Photoxels

Quantum imaging technique takes picture using light that never struck the imaged object

Credit: Gabriela Barreto Lemos
Credit: Gabriela Barreto Lemos
Credit: Gabriela Barreto Lemos

As photographers, we all know that “it’s all about light.” The quality of the light that strikes the scene, gets reflected back into the camera’s lens and carefully focused onto the image sensor.

Well, quantum physics researchers have now developed a fundamentally new quantum imaging technique that uses the property of “entangled” pairs of photons to take pictures. They essentially shine a laser through two non-linear crystals, producing a pair of twin (“entangled”) photons in either crystal: one infrared photon and a “sister” red photon.

If a photon pair is created in the first crystal, only the infrared photon are allowed to illuminate the object. Its sister red photon never encounters the object. And yet, a picture of the object is obtained using the red photons only!

In the experiment, the laser illuminates two separate crystals, creating one pair of twin photons (consisting of one infrared photon and a “sister” red photon) in either crystal. The object is placed in between the two crystals. The arrangement is such that if a photon pair is created in the first crystal, only the infrared photon passes through the imaged object. Its path then goes through the second crystal where it fully combines with any infrared photons that would be created there.

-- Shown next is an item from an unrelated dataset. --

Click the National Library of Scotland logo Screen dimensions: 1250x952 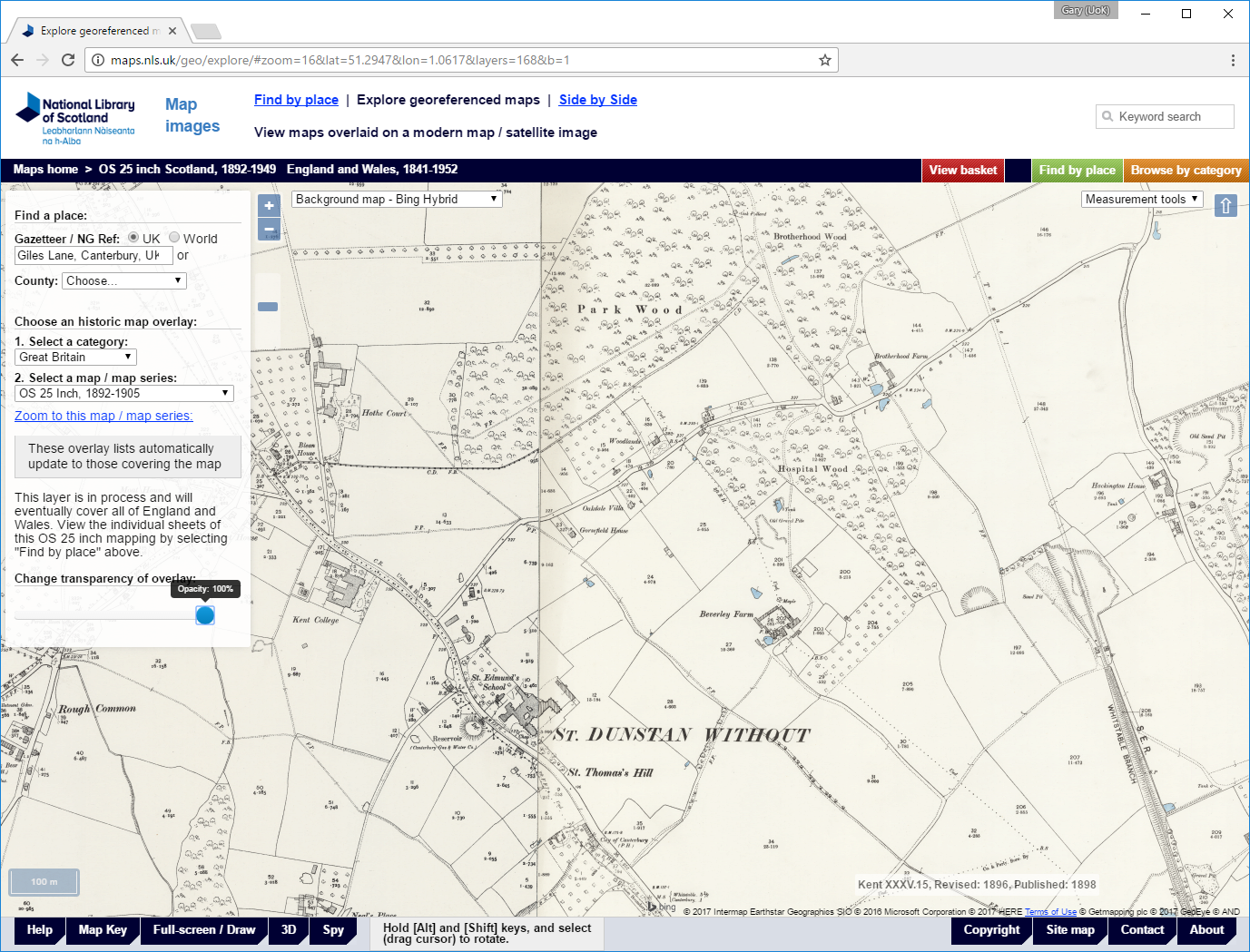tap(75, 119)
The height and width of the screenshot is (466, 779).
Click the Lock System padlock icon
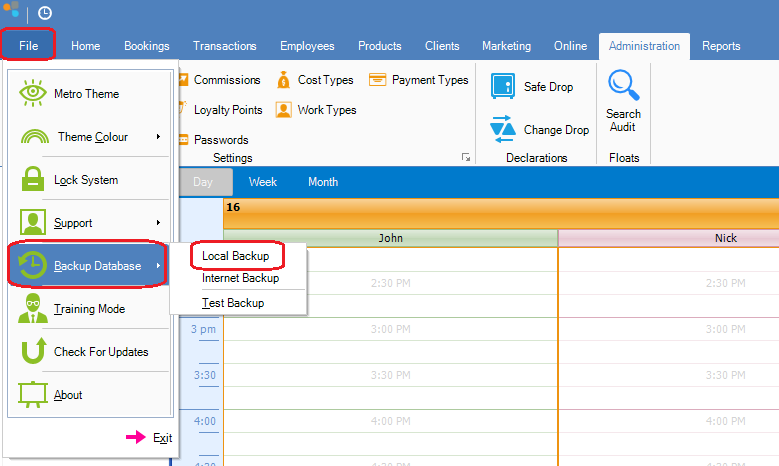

With this crucial step, there is now, in principle, no possibility to find out which crystal actually created the photon pair. Moreover, there is now no information in the infrared photon about the object. However, due to the quantum correlations of the entangled pairs the information about the object is now contained in the red photons – although they never touched the object. Bringing together both paths of the red photons (from the first and the second crystal) creates bright and dark patterns, which form the exact image of the object.

Stunningly, all of the infrared photons (the only light that illuminated the object) are discarded; the picture is obtained by only detecting the red photons that never interacted with the object.